Lockwood & Co. - Die Seufzende Wendeltreppe: Band 1 (German Edition)
Angeblich hat sie einen jungen Mann gesehen, der hinten in der Garage neben den Teekisten stand. Er soll sehr dünn gewesen sein.«
»Aha. Und bleibt der junge Mann immer an der gleichen Stelle stehen oder bewegt er sich?«
»Sie sagt, er steht immer am gleichen Fleck. Beim ersten Mal hat sie ihn angesprochen, aber er hat nicht geantwortet, sondern sie nur angeschaut. Wahrscheinlich hat sie es sich nur ausgedacht. Auf dem Spielplatz hört sie jede Menge über Besucher.«
»Das ist gut möglich. Und Ihnen selbst ist in der Garage nie etwas aufgefallen? Zum Beispiel, dass es dort drinnen ungewöhnlich kalt ist?«
Kopfschütteln. »Klar ist es kalt dort … schließlich ist es eine Garage, also was erwarten Sie? Und Sie brauchen gar nicht erst zu fragen: Dort ist nie etwas vorgefallen. Niemand ist dort … zu Tode gekommen oder so etwas. Der Anbau ist erst fünf Jahre alt, und ich achte darauf, dass er immer gut verschlossen ist.«
»Hmmm …«, machte Lockwood. »Haben Sie Haustiere, Mr Potter?«
Der Klient machte ein verdutztes Gesicht und schob eine lange verrutschte Haarsträhne mit dem dicklichen Finger wieder an Ort und Stelle. »Was hat das denn damit zu tun?«
»Ich wüsste nur gern, ob Sie vielleicht einen Hund oder eine Katze haben.«
»Meine Frau hat zwei Katzen. Weiße Siamesen. Hochnäsige Viecher.«
»Halten sich die Katzen öfter in der Garage auf?«
Der Klient überlegte. »Nein. Sie mögen die Garage nicht und machen immer einen großen Bogen drum herum. Ich nehme an, sie wollen sich ihren kostbaren Pelz nicht schmutzig machen, bei all dem Dreck und den Spinnweben.«
Lockwood horchte auf. »Gibt es viele Spinnen in Ihrer Garage?«
»Eine ganze Kolonie. Ich kann noch so oft fegen, es kommen ständig neue Netze nach. Aber das liegt auch an der Jahreszeit, oder?«
»Das kann ich nicht beurteilen. Aber ich würde mir Ihre Garage gern einmal anschauen. Wenn es Ihnen recht ist, kommen wir morgen Abend kurz nach der Ausgangssperre vorbei. Bis dahin würde ich Ihnen raten, Ihre Enkelin nicht mehr in die Garage zu lassen.«
* * *
»Was halten Sie von dem Fall, Miss Carlyle?«, fragte Lockwood, als wir im Bus saßen. Es war der letzte Bus auf dieser Strecke vor der Ausgangssperre. Erwachsene waren keine mehr unterwegs, dafür jede Menge Kinder, die zu ihrem nächtlichen Wachdienst in die Fabriken fuhren. Manche dösten vor sich hin, andere starrten aus dem Fenster. Ihre zwei Meter langen Wachstäbe mit den Eisenspitzen klapperten in den Halterungen neben der Bustür.

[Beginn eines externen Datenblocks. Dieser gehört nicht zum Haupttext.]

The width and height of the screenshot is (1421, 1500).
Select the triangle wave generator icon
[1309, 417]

»Die Sache hört sich nach einem schwachen TYP EINS an«, sagte ich. »Der Geist bewegt sich nicht und geht nicht auf das Mädchen los. Aber die Hand dafür ins Feuer legen würde ich nicht.« Ich dachte an die kleine leuchtende Gestalt in der dunklen Wassermühle.
»Ganz meine Meinung«, erwiderte Lockwood. »Man sollte immer mit dem Schlimmsten rechnen. Außerdem gibt es in der Garage offenbar eine Spinnenplage.«
»Sie wissen bestimmt, was es mit so einer Spinnenplage auf sich hat – Miss Carlyle?«, fragte George über die Schulter und musterte mich beiläufig. Er saß auf der Bank vor uns.

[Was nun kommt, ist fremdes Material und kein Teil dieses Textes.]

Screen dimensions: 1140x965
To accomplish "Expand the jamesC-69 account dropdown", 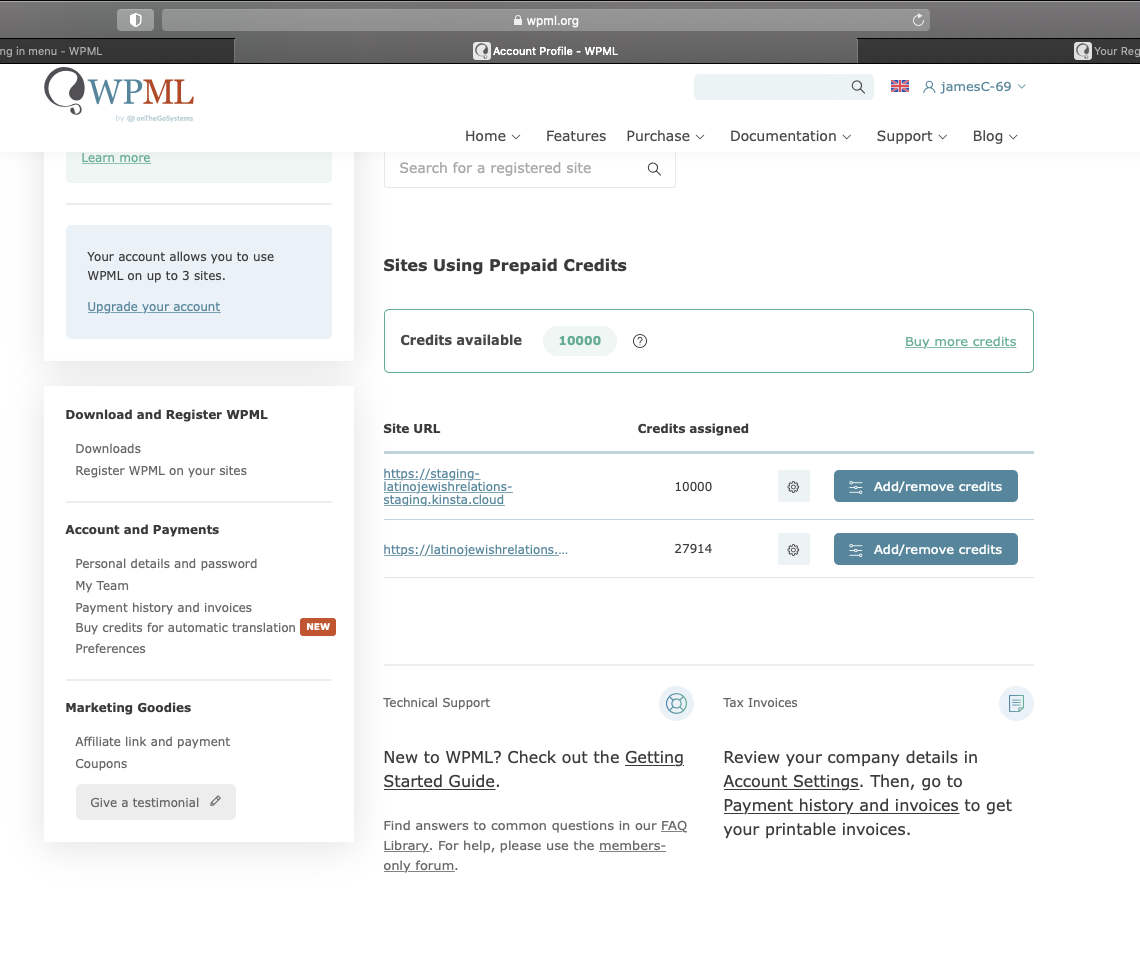I will click(975, 87).
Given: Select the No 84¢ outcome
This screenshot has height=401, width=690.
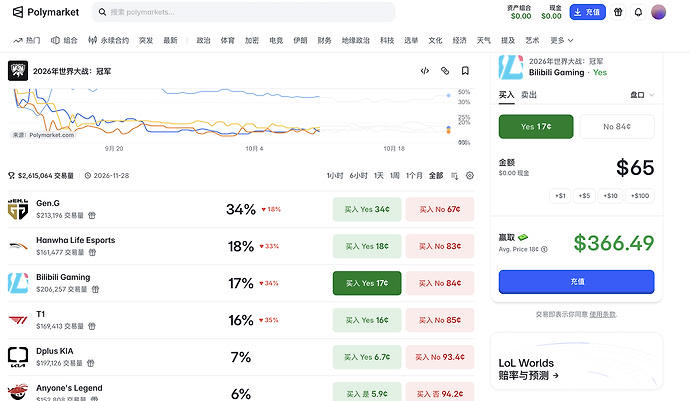Looking at the screenshot, I should (x=617, y=127).
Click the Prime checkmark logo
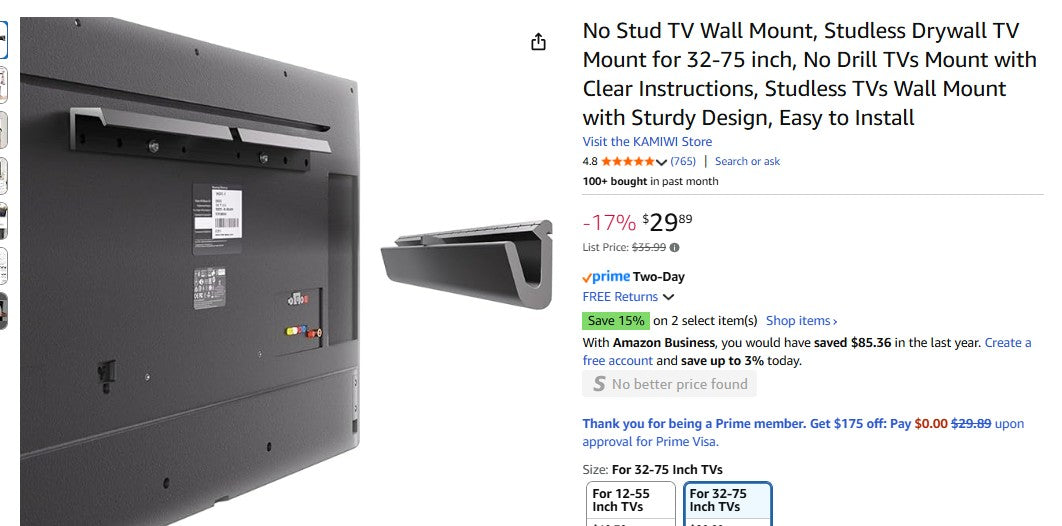 click(606, 277)

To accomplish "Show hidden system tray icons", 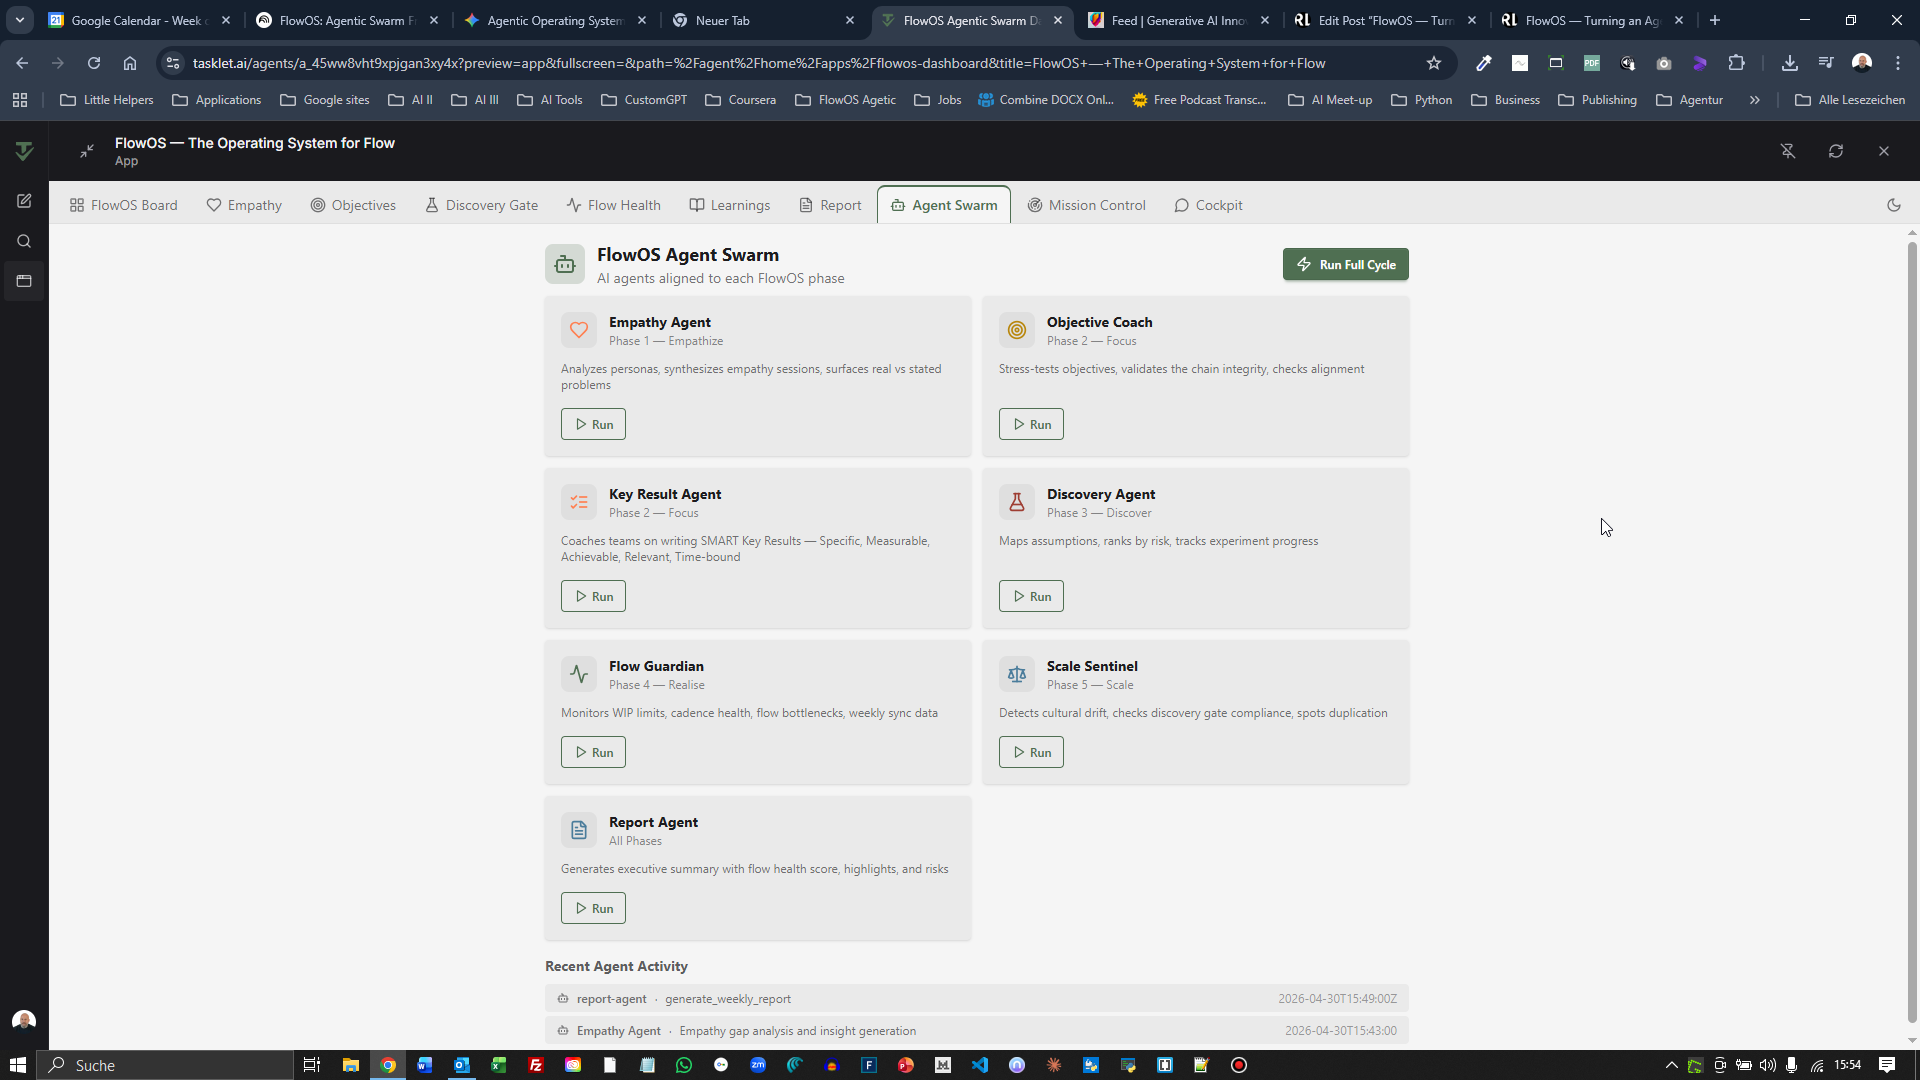I will click(1671, 1065).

Es ist eine allseits bekannte Tatsache, dass Katzen Geister hassen, Spinnen hingegen lieben Besucher. Beziehungsweise, sie lieben die übernatürlichen Schwingungen, die von manchen Besuchern ausgehen. Die Quelle eines aktiven Geists ist oft unter vielen Lagen Spinnweben verborgen, die Generationen von fleißigen Achtbeinern produziert haben. Agenten halten immer als Erstes nach dem gehäuften Auftreten von Spinnweben Ausschau. Oft hat man damit die Quelle bereits lokalisiert. Jeder wusste das. Selbst Mr Potters sechsjährige Enkelin wusste das vermutlich.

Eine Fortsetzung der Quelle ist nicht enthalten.